*DATA FOR REVIEW*:
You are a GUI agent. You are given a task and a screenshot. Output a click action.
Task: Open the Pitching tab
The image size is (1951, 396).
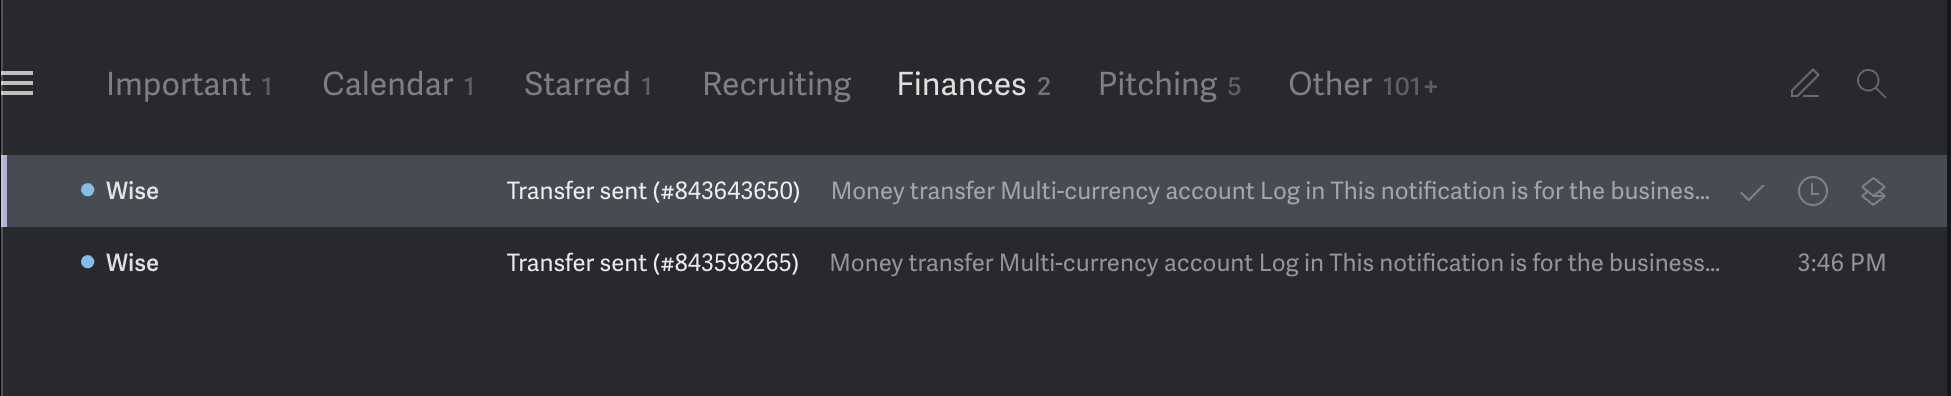1169,85
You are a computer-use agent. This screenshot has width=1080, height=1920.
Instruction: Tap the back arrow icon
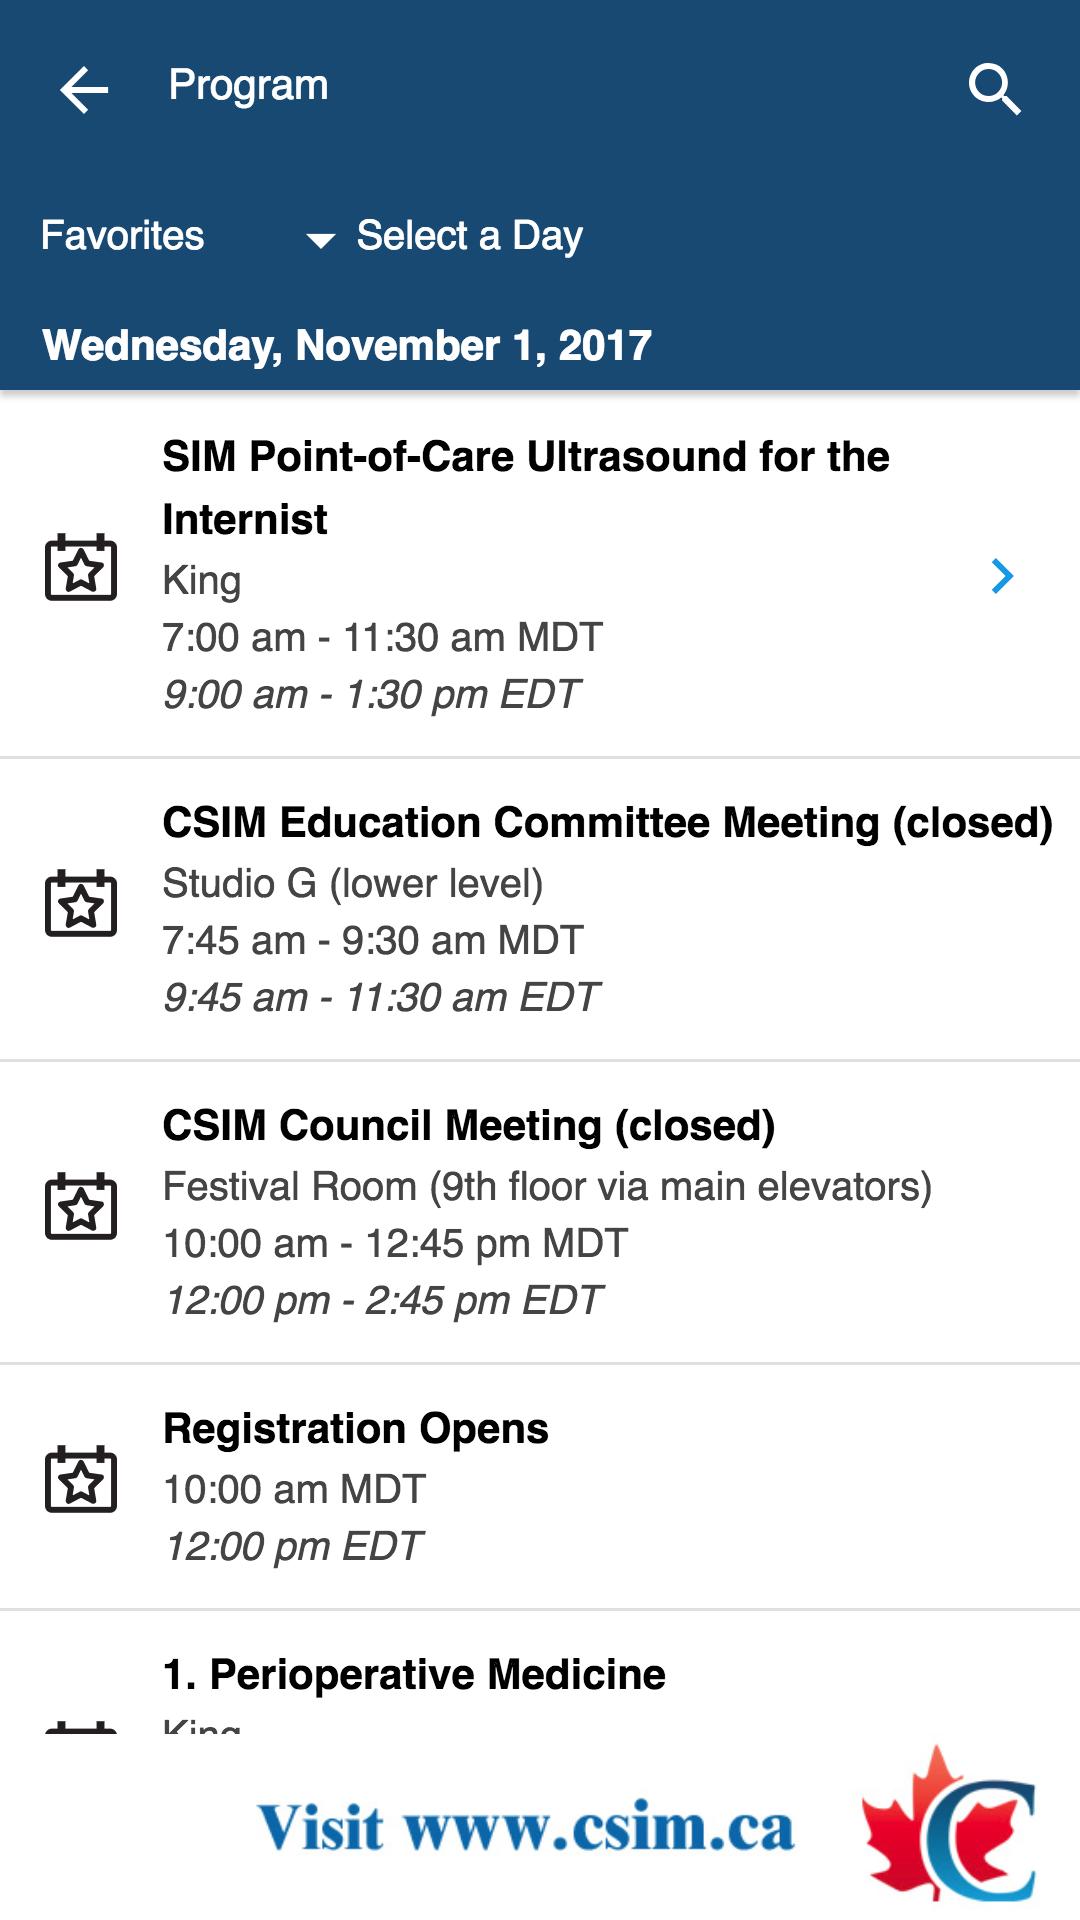pos(84,90)
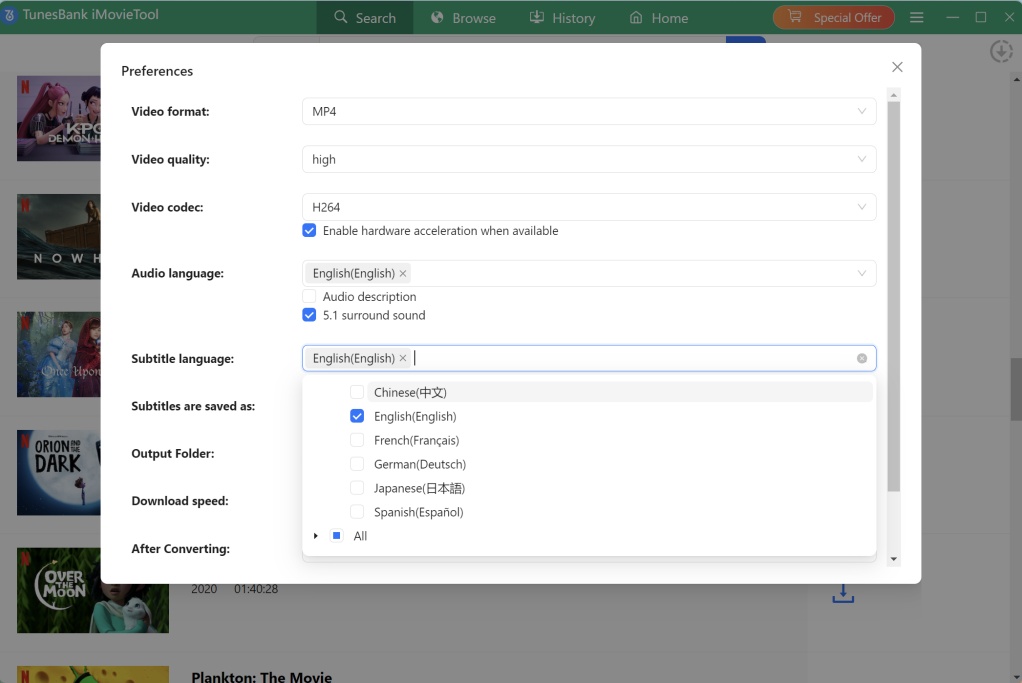Click download icon for Over the Moon
1022x683 pixels.
click(x=843, y=594)
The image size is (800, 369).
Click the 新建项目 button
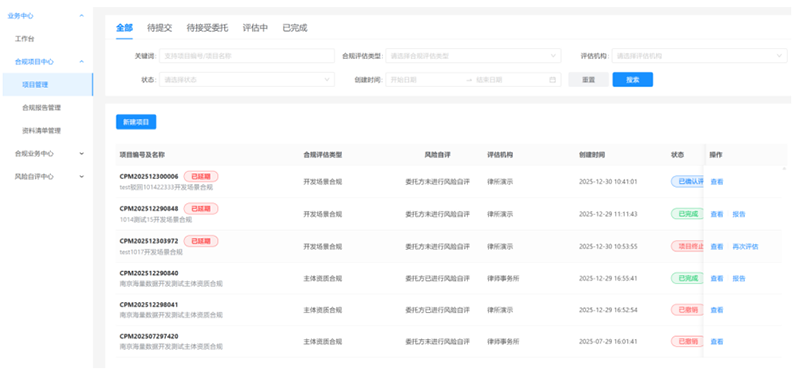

*TASK STATEMENT*:
Type out the data above once more, exactly, with no images included.

*SOLUTION FOR THIS EXERCISE*:
You are a GUI agent. You are given a task and a screenshot. Output a click action.
Task: Open the Pitching tab
The image size is (1951, 396).
1169,85
You are a computer-use agent. This screenshot has width=1080, height=1920.
Instruction: Tap the back arrow icon
pos(84,90)
Click download icon for Over the Moon
1022x683 pixels.
click(x=843, y=594)
The image size is (800, 369).
Click the 新建项目 button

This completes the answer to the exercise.